Pour s’adapter à ces conditions d’enneigement plus incertaines, les opérateurs de domaines skiables interviennent dès l’été : ils modèlent et végétalisent les pentes pour favoriser la tenue de la neige. Ils optimisent également les plans de damage pour améliorer la conservation du manteau neigeux, et déploient des équipements tels que des enneigeurs ou des barrières à neige pour renforcer l’enneigement lorsque cela est nécessaire.
Ces techniques nécessitent des investissements et un savoir-faire importants, mais elles sont très efficaces. En effet, les techniques d’optimisation de la neige permettent à la plupart des stations d’envisager les 25 prochaines années sereinement, alors qu’elles seraient beaucoup moins nombreuses à pouvoir se projeter à l’horizon 2050 sans ces techniques.
En complément des techniques de sécurisation de l’enneigement, les opérateurs de domaines skiables développent depuis plusieurs années une large palette d’activités de diversification, en hiver comme en été.
Les activités aménagées de pleine nature en station — telles que le VTT, les promenades, les luges 4 saisons, les engins de descente sur herbe, les parcours d’interprétation ou encore les espaces aqualudiques — connaissent un essor constant.
Elles constituent un levier important pour renforcer la résilience des territoires de montagne face au changement climatique, en apportant un meilleur équilibre économique.
Cependant, ces activités ne remplacent pas le ski, qui reste l’activité socle des stations et le moteur principal de leur développement.
La France compte environ 250 stations de ski avec 3 000 remontées mécaniques.

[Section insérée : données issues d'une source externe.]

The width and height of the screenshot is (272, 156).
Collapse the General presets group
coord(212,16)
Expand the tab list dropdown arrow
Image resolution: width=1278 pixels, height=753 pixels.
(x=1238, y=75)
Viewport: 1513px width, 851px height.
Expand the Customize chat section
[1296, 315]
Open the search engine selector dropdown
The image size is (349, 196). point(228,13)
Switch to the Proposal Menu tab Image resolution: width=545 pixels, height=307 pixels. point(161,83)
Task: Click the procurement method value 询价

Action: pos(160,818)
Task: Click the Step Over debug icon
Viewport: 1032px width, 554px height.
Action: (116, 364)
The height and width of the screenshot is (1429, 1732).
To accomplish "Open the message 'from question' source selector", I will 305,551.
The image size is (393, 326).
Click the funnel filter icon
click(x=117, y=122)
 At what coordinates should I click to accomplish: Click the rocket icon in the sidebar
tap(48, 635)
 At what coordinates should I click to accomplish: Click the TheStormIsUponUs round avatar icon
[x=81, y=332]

Elle est numéro un mondial par le nombre de ses remontées mécaniques et numéro deux mondial par la fréquentation de ses domaines skiables. Les recettes des remontées mécaniques l’hiver s’élèvent à 2 milliards d’euros. Le chiffre d’affaires annuel des stations dépasse les 10 milliards d’euros si l’on cumule l’ensemble des activités en stations : hébergement, restauration, location de matériel, leçons de ski…
Les domaines skiables français disposent d’un parc technique moderne avec une forte proportion de remontées mécaniques innovantes (télésièges, téléphériques, télécabines). Les investissements annuels dépassent les 350 millions d’euros (568 millions d’euros en 2024) pour assurer la modernisation, l’amélioration du confort et la réduction de l’impact environnemental.
Les skieurs français représentent environ 66 % des skieurs, tandis que les 33 % restants sont des skieurs internationaux venant presque intégralement d’Europe. 3 % de la fréquentation provient des clientèles hors Europe.
Les domaines skiables jouent un rôle clé dans l’économie locale, créant plus de 120 000 emplois et supportant des activités économiques variées. Ils s’engagent aussi dans des politiques de responsabilité sociale et environnementale, visant à concilier développement économique et protection des milieux montagnards.
Les défis incluent l’adaptation au changement climatique, le renouvellement continu des infrastructures pour répondre aux attentes des utilisateurs, et la diversification de l’offre touristique pour mieux équilibrer activité hivernale et estivale.